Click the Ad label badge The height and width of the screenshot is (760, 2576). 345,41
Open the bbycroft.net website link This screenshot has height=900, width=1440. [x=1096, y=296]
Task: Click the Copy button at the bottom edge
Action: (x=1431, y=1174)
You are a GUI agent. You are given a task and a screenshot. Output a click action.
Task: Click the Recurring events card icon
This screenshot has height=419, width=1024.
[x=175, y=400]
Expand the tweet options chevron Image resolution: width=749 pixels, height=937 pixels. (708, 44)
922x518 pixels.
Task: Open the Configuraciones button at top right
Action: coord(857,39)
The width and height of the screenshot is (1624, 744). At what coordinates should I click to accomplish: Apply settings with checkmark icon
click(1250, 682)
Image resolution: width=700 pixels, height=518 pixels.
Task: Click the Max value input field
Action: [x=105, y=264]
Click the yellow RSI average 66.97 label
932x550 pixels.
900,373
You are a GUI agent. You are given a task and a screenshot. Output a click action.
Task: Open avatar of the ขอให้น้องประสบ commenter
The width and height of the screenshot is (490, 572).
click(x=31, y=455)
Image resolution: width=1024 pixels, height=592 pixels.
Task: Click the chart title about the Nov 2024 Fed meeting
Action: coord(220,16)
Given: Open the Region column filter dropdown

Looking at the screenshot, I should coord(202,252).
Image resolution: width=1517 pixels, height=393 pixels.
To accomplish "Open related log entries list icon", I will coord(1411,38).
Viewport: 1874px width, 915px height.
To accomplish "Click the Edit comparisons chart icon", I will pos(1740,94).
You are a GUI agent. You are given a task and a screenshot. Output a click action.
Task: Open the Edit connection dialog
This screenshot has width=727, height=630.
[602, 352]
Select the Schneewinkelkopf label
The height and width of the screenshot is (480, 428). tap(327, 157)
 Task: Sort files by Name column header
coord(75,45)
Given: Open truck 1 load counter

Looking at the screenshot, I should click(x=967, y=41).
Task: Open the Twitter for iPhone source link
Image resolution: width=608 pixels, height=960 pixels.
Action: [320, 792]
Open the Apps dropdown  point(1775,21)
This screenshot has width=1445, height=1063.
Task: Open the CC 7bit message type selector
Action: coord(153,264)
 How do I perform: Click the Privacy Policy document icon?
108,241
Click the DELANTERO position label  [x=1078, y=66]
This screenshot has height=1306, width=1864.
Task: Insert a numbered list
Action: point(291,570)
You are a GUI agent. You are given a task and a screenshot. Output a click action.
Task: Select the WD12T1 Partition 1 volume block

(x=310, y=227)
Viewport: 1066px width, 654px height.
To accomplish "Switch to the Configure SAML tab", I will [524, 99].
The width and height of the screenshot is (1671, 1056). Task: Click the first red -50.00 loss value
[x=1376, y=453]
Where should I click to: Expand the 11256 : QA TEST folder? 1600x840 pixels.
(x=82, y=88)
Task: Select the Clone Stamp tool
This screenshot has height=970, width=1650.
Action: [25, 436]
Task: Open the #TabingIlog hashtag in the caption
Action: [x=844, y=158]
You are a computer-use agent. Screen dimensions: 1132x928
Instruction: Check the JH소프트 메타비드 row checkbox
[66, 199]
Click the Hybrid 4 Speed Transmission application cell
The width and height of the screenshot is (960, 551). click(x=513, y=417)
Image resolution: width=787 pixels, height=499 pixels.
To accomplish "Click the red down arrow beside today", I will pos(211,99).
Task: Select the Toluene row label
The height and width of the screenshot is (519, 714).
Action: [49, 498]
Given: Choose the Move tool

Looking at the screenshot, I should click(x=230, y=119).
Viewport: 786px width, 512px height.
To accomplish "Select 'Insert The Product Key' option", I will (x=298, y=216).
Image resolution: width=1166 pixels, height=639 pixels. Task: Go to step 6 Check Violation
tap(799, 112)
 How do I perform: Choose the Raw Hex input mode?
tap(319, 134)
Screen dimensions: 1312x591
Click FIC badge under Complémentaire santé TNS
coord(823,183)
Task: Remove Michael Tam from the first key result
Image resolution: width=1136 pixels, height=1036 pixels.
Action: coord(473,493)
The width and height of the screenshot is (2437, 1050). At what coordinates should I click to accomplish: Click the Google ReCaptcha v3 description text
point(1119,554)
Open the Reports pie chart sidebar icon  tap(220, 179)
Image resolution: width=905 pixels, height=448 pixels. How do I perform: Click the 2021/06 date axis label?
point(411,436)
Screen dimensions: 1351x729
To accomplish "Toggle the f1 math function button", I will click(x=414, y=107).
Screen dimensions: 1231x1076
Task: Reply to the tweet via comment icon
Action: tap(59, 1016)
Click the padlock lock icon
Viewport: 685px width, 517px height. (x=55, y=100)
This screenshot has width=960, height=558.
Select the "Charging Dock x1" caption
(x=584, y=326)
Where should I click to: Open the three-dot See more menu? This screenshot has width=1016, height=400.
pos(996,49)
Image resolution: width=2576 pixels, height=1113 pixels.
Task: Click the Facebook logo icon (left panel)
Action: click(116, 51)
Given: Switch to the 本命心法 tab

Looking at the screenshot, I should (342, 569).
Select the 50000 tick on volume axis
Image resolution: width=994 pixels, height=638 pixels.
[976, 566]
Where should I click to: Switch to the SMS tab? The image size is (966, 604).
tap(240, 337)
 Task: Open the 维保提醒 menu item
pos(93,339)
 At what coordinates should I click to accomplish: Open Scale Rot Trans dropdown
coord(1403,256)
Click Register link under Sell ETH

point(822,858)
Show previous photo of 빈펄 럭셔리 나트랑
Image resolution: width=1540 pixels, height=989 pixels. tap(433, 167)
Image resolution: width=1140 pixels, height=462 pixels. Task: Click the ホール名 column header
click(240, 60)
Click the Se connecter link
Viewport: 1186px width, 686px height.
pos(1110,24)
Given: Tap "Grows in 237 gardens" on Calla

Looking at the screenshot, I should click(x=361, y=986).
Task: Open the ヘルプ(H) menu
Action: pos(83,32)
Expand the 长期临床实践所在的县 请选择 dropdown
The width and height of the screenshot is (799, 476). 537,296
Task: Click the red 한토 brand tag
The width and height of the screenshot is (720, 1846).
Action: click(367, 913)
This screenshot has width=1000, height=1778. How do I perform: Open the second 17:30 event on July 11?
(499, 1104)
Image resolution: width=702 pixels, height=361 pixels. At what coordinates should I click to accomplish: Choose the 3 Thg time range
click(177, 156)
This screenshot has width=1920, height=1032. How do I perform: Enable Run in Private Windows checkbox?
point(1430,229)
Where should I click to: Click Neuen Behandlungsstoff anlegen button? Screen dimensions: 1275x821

· · ·

» **EXERCISE GOAL**
Repeat every entry exactly, please.

» **RESPONSE FOR THIS EXERCISE**
Click the Ad label badge The height and width of the screenshot is (760, 2576). 345,41
Open the bbycroft.net website link This screenshot has height=900, width=1440. [x=1096, y=296]
Task: Click the Copy button at the bottom edge
Action: (x=1431, y=1174)
You are a GUI agent. You are given a task and a screenshot. Output a click action.
Task: Click the Recurring events card icon
This screenshot has height=419, width=1024.
[x=175, y=400]
Expand the tweet options chevron Image resolution: width=749 pixels, height=937 pixels. (708, 44)
922x518 pixels.
Task: Open the Configuraciones button at top right
Action: coord(857,39)
The width and height of the screenshot is (1624, 744). At what coordinates should I click to accomplish: Apply settings with checkmark icon
click(1250, 682)
Image resolution: width=700 pixels, height=518 pixels.
Task: Click the Max value input field
Action: [x=105, y=264]
Click the yellow RSI average 66.97 label
932x550 pixels.
900,373
You are a GUI agent. You are given a task and a screenshot. Output a click action.
Task: Open avatar of the ขอให้น้องประสบ commenter
The width and height of the screenshot is (490, 572).
click(x=31, y=455)
Image resolution: width=1024 pixels, height=592 pixels.
Task: Click the chart title about the Nov 2024 Fed meeting
Action: coord(220,16)
Given: Open the Region column filter dropdown

Looking at the screenshot, I should coord(202,252).
Image resolution: width=1517 pixels, height=393 pixels.
To accomplish "Open related log entries list icon", I will coord(1411,38).
Viewport: 1874px width, 915px height.
To accomplish "Click the Edit comparisons chart icon", I will pos(1740,94).
You are a GUI agent. You are given a task and a screenshot. Output a click action.
Task: Open the Edit connection dialog
This screenshot has width=727, height=630.
[602, 352]
Select the Schneewinkelkopf label
The height and width of the screenshot is (480, 428). tap(327, 157)
 Task: Sort files by Name column header
coord(75,45)
Given: Open truck 1 load counter

Looking at the screenshot, I should click(x=967, y=41).
Task: Open the Twitter for iPhone source link
Image resolution: width=608 pixels, height=960 pixels.
Action: [320, 792]
Open the Apps dropdown  point(1775,21)
This screenshot has width=1445, height=1063.
Task: Open the CC 7bit message type selector
Action: coord(153,264)
 How do I perform: Click the Privacy Policy document icon?
108,241
Click the DELANTERO position label  [x=1078, y=66]
This screenshot has height=1306, width=1864.
Task: Insert a numbered list
Action: point(291,570)
You are a GUI agent. You are given a task and a screenshot. Output a click action.
Task: Select the WD12T1 Partition 1 volume block

(x=310, y=227)
Viewport: 1066px width, 654px height.
To accomplish "Switch to the Configure SAML tab", I will [524, 99].
The width and height of the screenshot is (1671, 1056). Task: Click the first red -50.00 loss value
[x=1376, y=453]
Where should I click to: Expand the 11256 : QA TEST folder? 1600x840 pixels.
(x=82, y=88)
Task: Select the Clone Stamp tool
This screenshot has height=970, width=1650.
Action: [25, 436]
Task: Open the #TabingIlog hashtag in the caption
Action: [x=844, y=158]
You are a computer-use agent. Screen dimensions: 1132x928
Instruction: Check the JH소프트 메타비드 row checkbox
[66, 199]
Click the Hybrid 4 Speed Transmission application cell
The width and height of the screenshot is (960, 551). click(x=513, y=417)
Image resolution: width=787 pixels, height=499 pixels.
To accomplish "Click the red down arrow beside today", I will pos(211,99).
Task: Select the Toluene row label
The height and width of the screenshot is (519, 714).
Action: [49, 498]
Given: Choose the Move tool

Looking at the screenshot, I should click(x=230, y=119).
Viewport: 786px width, 512px height.
To accomplish "Select 'Insert The Product Key' option", I will (x=298, y=216).
Image resolution: width=1166 pixels, height=639 pixels. Task: Go to step 6 Check Violation
tap(799, 112)
 How do I perform: Choose the Raw Hex input mode?
tap(319, 134)
Screen dimensions: 1312x591
Click FIC badge under Complémentaire santé TNS
coord(823,183)
Task: Remove Michael Tam from the first key result
Image resolution: width=1136 pixels, height=1036 pixels.
Action: coord(473,493)
The width and height of the screenshot is (2437, 1050). At what coordinates should I click to accomplish: Click the Google ReCaptcha v3 description text
point(1119,554)
Open the Reports pie chart sidebar icon  tap(220, 179)
Image resolution: width=905 pixels, height=448 pixels. How do I perform: Click the 2021/06 date axis label?
point(411,436)
Screen dimensions: 1351x729
To accomplish "Toggle the f1 math function button", I will click(x=414, y=107).
Screen dimensions: 1231x1076
Task: Reply to the tweet via comment icon
Action: tap(59, 1016)
Click the padlock lock icon
Viewport: 685px width, 517px height. (x=55, y=100)
This screenshot has width=960, height=558.
Select the "Charging Dock x1" caption
(x=584, y=326)
Where should I click to: Open the three-dot See more menu? This screenshot has width=1016, height=400.
pos(996,49)
Image resolution: width=2576 pixels, height=1113 pixels.
Task: Click the Facebook logo icon (left panel)
Action: click(116, 51)
Given: Switch to the 本命心法 tab

Looking at the screenshot, I should (342, 569).
Select the 50000 tick on volume axis
Image resolution: width=994 pixels, height=638 pixels.
[976, 566]
Where should I click to: Switch to the SMS tab? The image size is (966, 604).
tap(240, 337)
 Task: Open the 维保提醒 menu item
pos(93,339)
 At what coordinates should I click to accomplish: Open Scale Rot Trans dropdown
coord(1403,256)
Click Register link under Sell ETH

point(822,858)
Show previous photo of 빈펄 럭셔리 나트랑
Image resolution: width=1540 pixels, height=989 pixels. tap(433, 167)
Image resolution: width=1140 pixels, height=462 pixels. Task: Click the ホール名 column header
click(240, 60)
Click the Se connecter link
Viewport: 1186px width, 686px height.
pos(1110,24)
Given: Tap "Grows in 237 gardens" on Calla

Looking at the screenshot, I should click(x=361, y=986).
Task: Open the ヘルプ(H) menu
Action: pos(83,32)
Expand the 长期临床实践所在的县 请选择 dropdown
The width and height of the screenshot is (799, 476). 537,296
Task: Click the red 한토 brand tag
The width and height of the screenshot is (720, 1846).
Action: click(367, 913)
This screenshot has width=1000, height=1778. How do I perform: Open the second 17:30 event on July 11?
(499, 1104)
Image resolution: width=702 pixels, height=361 pixels. At what coordinates should I click to accomplish: Choose the 3 Thg time range
click(177, 156)
This screenshot has width=1920, height=1032. How do I perform: Enable Run in Private Windows checkbox?
point(1430,229)
Where should I click to: Click Neuen Behandlungsstoff anlegen button? Screen dimensions: 1275x821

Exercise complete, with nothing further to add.